- Data excerpts -
┄┄┄┄┄┄

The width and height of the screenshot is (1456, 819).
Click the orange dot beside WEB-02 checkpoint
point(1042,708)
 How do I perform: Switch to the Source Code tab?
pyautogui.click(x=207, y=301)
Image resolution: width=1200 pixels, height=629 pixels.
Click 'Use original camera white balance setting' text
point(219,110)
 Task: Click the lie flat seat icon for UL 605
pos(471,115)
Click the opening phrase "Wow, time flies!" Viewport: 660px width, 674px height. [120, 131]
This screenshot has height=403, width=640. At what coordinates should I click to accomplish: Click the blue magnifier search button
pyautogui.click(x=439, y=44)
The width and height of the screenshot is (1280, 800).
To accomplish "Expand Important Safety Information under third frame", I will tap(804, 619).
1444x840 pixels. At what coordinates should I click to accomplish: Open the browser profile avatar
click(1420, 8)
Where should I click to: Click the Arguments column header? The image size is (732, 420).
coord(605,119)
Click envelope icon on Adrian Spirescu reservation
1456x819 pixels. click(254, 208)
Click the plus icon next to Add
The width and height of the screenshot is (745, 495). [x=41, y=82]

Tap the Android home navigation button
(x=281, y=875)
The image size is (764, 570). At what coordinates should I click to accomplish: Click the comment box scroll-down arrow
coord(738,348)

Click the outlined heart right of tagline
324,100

┄┄┄┄┄┄

- Exercise brief -
Set down the entries above again, word for word.

- Answer section -
The width and height of the screenshot is (1456, 819).
Click the orange dot beside WEB-02 checkpoint
point(1042,708)
 How do I perform: Switch to the Source Code tab?
pyautogui.click(x=207, y=301)
Image resolution: width=1200 pixels, height=629 pixels.
Click 'Use original camera white balance setting' text
point(219,110)
 Task: Click the lie flat seat icon for UL 605
pos(471,115)
Click the opening phrase "Wow, time flies!" Viewport: 660px width, 674px height. [120, 131]
This screenshot has height=403, width=640. At what coordinates should I click to accomplish: Click the blue magnifier search button
pyautogui.click(x=439, y=44)
The width and height of the screenshot is (1280, 800).
To accomplish "Expand Important Safety Information under third frame", I will tap(804, 619).
1444x840 pixels. At what coordinates should I click to accomplish: Open the browser profile avatar
click(1420, 8)
Where should I click to: Click the Arguments column header? The image size is (732, 420).
coord(605,119)
Click envelope icon on Adrian Spirescu reservation
1456x819 pixels. click(254, 208)
Click the plus icon next to Add
The width and height of the screenshot is (745, 495). [x=41, y=82]

Tap the Android home navigation button
(x=281, y=875)
The image size is (764, 570). At what coordinates should I click to accomplish: Click the comment box scroll-down arrow
coord(738,348)

Click the outlined heart right of tagline
324,100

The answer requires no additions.